There is one more dimension to the Braun story, though. Assuming we don’t count Amar’e Stoudemire—and, for all his good intentions and his current position as a coach for Canada’s Maccabiah Games team, let’s not count him—Braun is unquestionably the most famous active Jewish athlete. In fact, as Eric Freeman reported in Tablet last week, minus the PEDs, Braun’s career trajectory has him set for the Jewish-baseball pantheon currently occupied only by all-time greats Hank Greenberg and Sandy Koufax.
And so, among Jews, Braun now becomes a familiar figure: a shanda fur die Goyim. The Yiddish phrase translates, roughly, to “a shame before the non-Jews.” The idea is sort of two-fold: That more is expected of Jews, specifically by Jews; and that when a famous Jew fails to live up to those high standards, it makes us all look bad in the eyes of the rest of the world. Madoff is a shanda. Maybe Weiner and Spitzer. You get the idea. And Braun, now, will surely join their ranks.

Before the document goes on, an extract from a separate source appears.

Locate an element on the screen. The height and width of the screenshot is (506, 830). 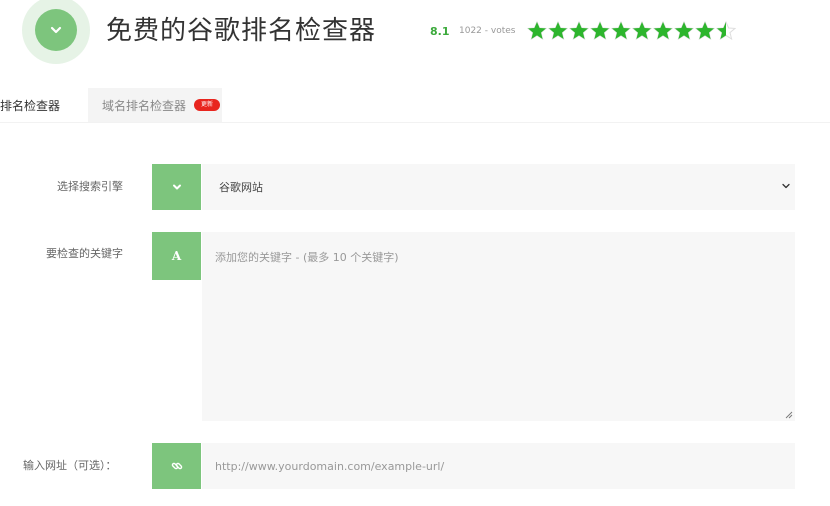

This is something relatively assimilated Jewish people still say, and still mean sincerely; it’s not just, like, a Twitter thing. But it is interesting that the phrase persists in the original Yiddish. That language, essentially a German dialect written in Hebrew script which is now spoken only by a handful of native speakers from Eastern Europe as well as by members of several Hasidic sects, is explicitly ethnic (yid is Yiddish for “Jew”) and as such unavoidably paints the world in expressly ethnic, tribal terms. To call someone a shanda, in other words, is to think in ethnic terms doubly.

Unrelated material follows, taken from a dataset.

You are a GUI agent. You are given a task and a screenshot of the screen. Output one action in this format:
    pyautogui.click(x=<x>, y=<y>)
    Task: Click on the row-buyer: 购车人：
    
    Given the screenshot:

In sports, which are supposed to be one of the most convenient means for Jews to showcase their success and assimilation to the, well, goyim, the figure of the shanda stings particularly. In a volume of original essays about Jewish sports figures that I co-edited with New Republic editor Frank Foer, called Jewish Jocks, we featured a couple shandas. At book events, I am invariably asked, usually by alter kockers (literally “old farts,” but it’s usually meant affectionately, and I mean it affectionately) who make no attempt to hide their disapproval, why we stuck in an essay about Arnold Rothstein, the Jewish gangster who helped fix the 1919 World Series, and Bobby Fischer, the Jewish chess genius whose late-life conversion to total insanity placed a heavy emphasis on disgusting, unreconstructed anti-Semitism. (Actually, and this is perhaps telling, both of these essays have been published online: Rothstein, Fischer.) When pressed, I usually reply that our book was not intended to be purely celebratory; that, rather, we wanted to write a sort of fragmented history of Jews’ relationship to sports, and, like any group’s relationship to everything, that cannot be a purely happy tale.

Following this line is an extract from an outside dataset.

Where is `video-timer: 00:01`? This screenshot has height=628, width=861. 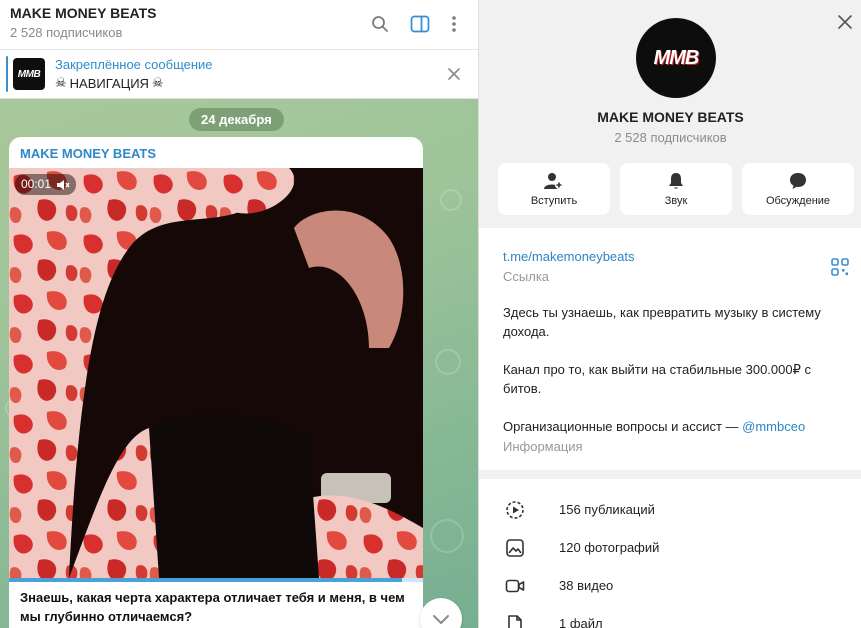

I stand by that. But, thinking about Braun, I also wonder whether there is not something special to the figure of the shanda in sports. Sports are a deliberately rarefied arena where only our best selves are displayed. This is why it feels especially devastating when our athletes let us down, and particularly when they cheat; this is why the shanda effect feels magnified. But the general theme of the past 50 years of sports—from, roughly, the Muhammad Ali saga, through free agency and steroids and the NCAA and head trauma up to the present, is that the moral sports fan must appreciate the complexity of what goes on off the field, and moreover allow that to inform his appreciation of what goes on on it.
I don’t see why it shouldn’t be different for the world of Jewish sports and Jewish sports fans. Ryan Braun is a shanda. It’s sad. But we probably needed one by now.